ARcadia is a toolkit for bringing paper prototypes to life through the use of marker-based Augmented Reality.
It enables people to create tangible interfaces for real-time creative expression without the use of
embedded sensors or electronics.
Users can construct interfaces using cardboard, paper, and other craft materials and stick fiducial markers on it to enable tracking via a webcam. Users can then program different mappings between markers and events to add interactivity to their projects. After the crafting and programming phase, a user can play with their interface live – meaning their interactions with the interface will cause events to occur in real-time. Examples of possible projects include drum machines, pianos, games, etc with only using cardboard, fiducial markers, and a camera.
I developed ARcadia in collaboration with the Microsoft MakeCode team while I was an intern there. Since my internship ending, I have continued to conduct user testing and iterate on the design of ARcadia using design based research methods.
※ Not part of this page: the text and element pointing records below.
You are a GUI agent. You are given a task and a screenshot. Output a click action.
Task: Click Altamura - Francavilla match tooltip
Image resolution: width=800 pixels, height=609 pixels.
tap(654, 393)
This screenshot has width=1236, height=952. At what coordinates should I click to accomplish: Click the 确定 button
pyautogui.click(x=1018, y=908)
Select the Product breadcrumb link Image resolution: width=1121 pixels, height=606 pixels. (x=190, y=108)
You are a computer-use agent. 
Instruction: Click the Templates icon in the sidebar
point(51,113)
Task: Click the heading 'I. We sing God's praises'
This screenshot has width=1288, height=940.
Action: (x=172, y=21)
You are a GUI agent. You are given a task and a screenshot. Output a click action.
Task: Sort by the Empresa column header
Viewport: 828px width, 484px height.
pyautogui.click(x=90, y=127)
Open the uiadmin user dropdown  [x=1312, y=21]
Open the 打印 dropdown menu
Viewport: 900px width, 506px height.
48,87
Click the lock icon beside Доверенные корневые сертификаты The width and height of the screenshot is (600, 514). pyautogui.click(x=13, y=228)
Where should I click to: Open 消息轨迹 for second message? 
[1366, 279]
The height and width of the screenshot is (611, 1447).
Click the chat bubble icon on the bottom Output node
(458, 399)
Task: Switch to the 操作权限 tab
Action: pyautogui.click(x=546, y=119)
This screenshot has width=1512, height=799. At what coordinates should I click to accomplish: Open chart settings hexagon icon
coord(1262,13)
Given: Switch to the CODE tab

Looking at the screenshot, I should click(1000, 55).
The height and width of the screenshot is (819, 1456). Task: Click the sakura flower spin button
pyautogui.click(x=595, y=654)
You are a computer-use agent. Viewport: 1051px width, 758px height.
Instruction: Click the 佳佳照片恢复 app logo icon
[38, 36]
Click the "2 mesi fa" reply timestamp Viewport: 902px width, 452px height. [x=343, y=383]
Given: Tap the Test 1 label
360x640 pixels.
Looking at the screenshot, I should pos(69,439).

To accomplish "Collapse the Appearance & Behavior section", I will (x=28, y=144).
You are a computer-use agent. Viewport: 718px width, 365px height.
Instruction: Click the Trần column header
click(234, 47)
In the process of developing ARcadia I have used best UI/UX practices as well as standards that Microsoft Research developed.
Using physical ARcadia elements to control a YouTube video.
Annie Kelly, R. Benjamin Shapiro, Jonathan de Halleux, and Thomas Ball. 2018.
ARcadia: A Rapid Prototyping Platform for Real-time Tangible Interfaces.
In Proceedings of the 2018 CHI Conference on Human Factors in Computing Systems (CHI ’18).
Association for Computing Machinery, New York, NY, USA, Paper 409, 1–8.